You can work this out iteratively.

If you have 1 coin and it is your turn you will obviously lose. Thus 1 is a losing condition.

We can then create a set of winning conditions:

2-6 coins are all winning positions. The reason being that you can take as many coins as are needed to leave one coin left which is then a losing position for your opponent and thus a winning position for you.

You can then use that to work out more losing conditions.

7 coins is a losing position because no matter how many coins you take away you are left with somewhere between 2 and 6 coins, inclusive. Thus leaving your opponent with a winning position and thus you lose.

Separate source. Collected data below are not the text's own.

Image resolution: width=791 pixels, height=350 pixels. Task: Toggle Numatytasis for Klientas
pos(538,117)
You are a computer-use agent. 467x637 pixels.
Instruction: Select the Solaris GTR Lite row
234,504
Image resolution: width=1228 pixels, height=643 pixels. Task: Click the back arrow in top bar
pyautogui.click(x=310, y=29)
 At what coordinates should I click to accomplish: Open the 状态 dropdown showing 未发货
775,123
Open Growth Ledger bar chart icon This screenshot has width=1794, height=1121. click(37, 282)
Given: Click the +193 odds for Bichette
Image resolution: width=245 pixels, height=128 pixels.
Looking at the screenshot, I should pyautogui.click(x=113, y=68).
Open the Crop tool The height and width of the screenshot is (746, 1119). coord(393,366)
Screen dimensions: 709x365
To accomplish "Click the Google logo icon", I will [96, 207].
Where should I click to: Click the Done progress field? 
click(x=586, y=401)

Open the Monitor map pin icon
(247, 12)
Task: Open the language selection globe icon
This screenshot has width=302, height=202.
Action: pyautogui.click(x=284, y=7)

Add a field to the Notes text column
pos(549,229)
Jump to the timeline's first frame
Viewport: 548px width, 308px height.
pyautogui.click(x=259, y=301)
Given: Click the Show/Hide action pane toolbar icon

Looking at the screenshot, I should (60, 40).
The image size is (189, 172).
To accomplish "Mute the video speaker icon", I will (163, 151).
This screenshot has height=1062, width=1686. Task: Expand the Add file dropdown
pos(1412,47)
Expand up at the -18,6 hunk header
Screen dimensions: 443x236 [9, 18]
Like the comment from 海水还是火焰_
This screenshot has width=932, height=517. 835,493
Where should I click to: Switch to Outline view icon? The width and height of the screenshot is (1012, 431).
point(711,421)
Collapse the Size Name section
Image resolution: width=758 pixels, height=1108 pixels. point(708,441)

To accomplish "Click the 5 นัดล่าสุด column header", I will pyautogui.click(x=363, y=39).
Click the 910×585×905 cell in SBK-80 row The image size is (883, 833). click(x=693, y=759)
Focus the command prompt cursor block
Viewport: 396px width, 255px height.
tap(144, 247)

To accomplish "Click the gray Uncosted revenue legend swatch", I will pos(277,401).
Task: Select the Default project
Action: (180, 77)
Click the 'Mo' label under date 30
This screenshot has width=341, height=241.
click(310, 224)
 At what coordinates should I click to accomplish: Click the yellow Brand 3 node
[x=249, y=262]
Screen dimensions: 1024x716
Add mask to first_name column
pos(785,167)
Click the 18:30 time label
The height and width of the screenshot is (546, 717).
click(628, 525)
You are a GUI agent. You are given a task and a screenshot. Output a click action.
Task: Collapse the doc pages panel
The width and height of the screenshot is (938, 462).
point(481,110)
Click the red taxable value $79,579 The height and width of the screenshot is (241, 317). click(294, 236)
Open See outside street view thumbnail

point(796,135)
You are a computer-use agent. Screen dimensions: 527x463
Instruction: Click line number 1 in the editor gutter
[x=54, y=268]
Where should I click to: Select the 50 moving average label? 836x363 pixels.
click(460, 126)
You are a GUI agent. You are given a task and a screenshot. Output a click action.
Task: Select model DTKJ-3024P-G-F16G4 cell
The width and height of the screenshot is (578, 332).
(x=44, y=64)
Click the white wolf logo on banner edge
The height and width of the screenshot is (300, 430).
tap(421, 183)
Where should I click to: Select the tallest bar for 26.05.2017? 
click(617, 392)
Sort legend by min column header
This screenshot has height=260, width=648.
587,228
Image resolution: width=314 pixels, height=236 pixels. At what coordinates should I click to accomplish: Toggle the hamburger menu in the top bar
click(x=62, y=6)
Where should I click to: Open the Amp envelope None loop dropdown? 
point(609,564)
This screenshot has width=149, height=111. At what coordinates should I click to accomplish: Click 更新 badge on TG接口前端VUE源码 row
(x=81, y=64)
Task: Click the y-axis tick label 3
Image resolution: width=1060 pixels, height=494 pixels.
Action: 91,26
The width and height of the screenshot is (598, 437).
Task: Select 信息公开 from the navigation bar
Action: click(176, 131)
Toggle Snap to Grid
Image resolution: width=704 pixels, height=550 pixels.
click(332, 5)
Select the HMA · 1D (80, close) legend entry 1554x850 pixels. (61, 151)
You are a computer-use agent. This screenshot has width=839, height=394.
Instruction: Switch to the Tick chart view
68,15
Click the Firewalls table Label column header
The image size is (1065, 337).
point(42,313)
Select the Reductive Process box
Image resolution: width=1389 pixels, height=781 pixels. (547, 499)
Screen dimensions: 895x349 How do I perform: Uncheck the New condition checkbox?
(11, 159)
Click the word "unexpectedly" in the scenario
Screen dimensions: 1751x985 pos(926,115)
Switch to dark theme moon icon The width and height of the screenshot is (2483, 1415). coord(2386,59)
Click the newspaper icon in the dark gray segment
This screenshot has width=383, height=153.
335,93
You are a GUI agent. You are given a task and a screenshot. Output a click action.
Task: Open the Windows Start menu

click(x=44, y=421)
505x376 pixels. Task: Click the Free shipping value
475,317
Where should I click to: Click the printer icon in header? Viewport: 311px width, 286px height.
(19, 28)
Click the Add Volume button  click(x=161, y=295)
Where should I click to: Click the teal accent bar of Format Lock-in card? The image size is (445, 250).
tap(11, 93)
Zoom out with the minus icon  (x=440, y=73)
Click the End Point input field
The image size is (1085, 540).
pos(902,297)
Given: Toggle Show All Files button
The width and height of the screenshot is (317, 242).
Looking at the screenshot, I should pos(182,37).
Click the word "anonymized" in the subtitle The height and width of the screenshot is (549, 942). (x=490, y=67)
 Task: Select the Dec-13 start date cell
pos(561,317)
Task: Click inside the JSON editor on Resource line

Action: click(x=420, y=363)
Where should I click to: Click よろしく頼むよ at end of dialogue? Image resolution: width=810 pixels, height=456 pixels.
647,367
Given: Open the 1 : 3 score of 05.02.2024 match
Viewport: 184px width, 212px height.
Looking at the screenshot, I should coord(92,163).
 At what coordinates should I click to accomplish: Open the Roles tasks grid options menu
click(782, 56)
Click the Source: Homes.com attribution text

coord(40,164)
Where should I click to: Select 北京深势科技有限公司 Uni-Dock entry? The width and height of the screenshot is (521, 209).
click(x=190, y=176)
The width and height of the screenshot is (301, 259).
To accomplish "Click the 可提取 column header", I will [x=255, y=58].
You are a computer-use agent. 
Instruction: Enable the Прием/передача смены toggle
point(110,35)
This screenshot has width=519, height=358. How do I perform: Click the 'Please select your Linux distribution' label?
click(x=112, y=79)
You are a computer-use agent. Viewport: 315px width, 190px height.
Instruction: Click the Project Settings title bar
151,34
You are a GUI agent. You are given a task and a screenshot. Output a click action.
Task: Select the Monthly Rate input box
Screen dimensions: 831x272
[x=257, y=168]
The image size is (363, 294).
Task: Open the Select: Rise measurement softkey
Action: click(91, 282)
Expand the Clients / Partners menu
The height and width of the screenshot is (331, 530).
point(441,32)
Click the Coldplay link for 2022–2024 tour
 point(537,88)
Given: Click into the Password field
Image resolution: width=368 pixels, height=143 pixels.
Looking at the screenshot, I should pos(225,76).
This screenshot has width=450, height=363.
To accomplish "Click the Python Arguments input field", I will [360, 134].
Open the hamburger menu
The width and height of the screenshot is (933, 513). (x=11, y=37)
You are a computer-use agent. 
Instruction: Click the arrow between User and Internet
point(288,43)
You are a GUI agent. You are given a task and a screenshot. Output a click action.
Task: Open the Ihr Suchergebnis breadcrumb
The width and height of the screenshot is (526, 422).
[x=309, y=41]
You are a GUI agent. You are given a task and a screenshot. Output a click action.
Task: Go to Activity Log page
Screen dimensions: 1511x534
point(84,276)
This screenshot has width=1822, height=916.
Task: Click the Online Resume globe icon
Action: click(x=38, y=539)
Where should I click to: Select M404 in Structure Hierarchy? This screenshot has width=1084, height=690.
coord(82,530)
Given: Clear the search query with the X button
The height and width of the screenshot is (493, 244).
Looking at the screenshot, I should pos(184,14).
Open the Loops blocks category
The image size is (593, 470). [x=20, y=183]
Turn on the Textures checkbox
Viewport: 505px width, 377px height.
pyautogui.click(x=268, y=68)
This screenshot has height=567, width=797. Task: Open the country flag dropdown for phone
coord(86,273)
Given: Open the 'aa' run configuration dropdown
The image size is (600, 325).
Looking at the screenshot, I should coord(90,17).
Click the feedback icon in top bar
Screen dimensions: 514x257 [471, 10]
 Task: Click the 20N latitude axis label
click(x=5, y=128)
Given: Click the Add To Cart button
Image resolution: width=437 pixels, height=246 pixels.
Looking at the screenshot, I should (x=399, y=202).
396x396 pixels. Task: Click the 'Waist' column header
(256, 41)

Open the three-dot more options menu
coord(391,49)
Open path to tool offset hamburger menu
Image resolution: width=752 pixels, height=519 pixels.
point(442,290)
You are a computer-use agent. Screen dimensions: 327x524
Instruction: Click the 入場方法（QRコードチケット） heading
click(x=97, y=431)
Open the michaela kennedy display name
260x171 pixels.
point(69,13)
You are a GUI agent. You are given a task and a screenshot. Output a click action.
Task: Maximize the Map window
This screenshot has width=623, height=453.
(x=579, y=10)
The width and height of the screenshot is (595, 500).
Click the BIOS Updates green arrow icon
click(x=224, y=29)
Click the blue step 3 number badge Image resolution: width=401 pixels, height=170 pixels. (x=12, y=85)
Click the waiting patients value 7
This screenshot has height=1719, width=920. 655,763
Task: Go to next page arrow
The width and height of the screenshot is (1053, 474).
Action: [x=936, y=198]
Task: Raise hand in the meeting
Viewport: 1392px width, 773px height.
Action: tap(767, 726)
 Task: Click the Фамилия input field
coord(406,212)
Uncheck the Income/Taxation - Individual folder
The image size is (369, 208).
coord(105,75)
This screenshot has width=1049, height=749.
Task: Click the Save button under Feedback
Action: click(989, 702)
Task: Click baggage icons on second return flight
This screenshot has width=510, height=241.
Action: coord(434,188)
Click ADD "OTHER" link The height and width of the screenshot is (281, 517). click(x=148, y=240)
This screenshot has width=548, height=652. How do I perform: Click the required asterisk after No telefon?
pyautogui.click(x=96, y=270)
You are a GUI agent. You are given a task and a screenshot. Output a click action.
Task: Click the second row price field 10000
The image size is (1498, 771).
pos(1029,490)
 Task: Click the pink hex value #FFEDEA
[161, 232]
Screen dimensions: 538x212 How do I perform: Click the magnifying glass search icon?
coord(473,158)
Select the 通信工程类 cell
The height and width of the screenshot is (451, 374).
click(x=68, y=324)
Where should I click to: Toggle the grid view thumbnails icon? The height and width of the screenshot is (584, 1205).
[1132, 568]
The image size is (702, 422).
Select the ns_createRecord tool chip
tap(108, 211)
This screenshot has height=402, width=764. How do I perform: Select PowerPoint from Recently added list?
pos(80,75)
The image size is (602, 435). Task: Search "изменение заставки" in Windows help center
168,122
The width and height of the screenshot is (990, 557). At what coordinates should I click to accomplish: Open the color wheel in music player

You can then extend this logic to create an formula to allow you to work out what positions are winning and what are losing. Then for any position you know that you just take coins to leave your opponent with one of the losing positions.

The losing positions are when there are 1+6n coins remaining (where n is a non-negative integer). This can be shown by the same logic as already used. It can also be verified by considering that if you are at 1+6n coins then if you take m coins then your opponent can take 6-m coins and your new position is still of the form 1+6n meaning you are still in a losing position. And of course any other position is a winning position you will have 1+6n+k coins where k is between 1 and 5 (inclusive). You thus just take k coins, leaving your opponent with a losing position.

So for this particular problem:

You have 1+6(1)+4 coins to start with, thus you take 4.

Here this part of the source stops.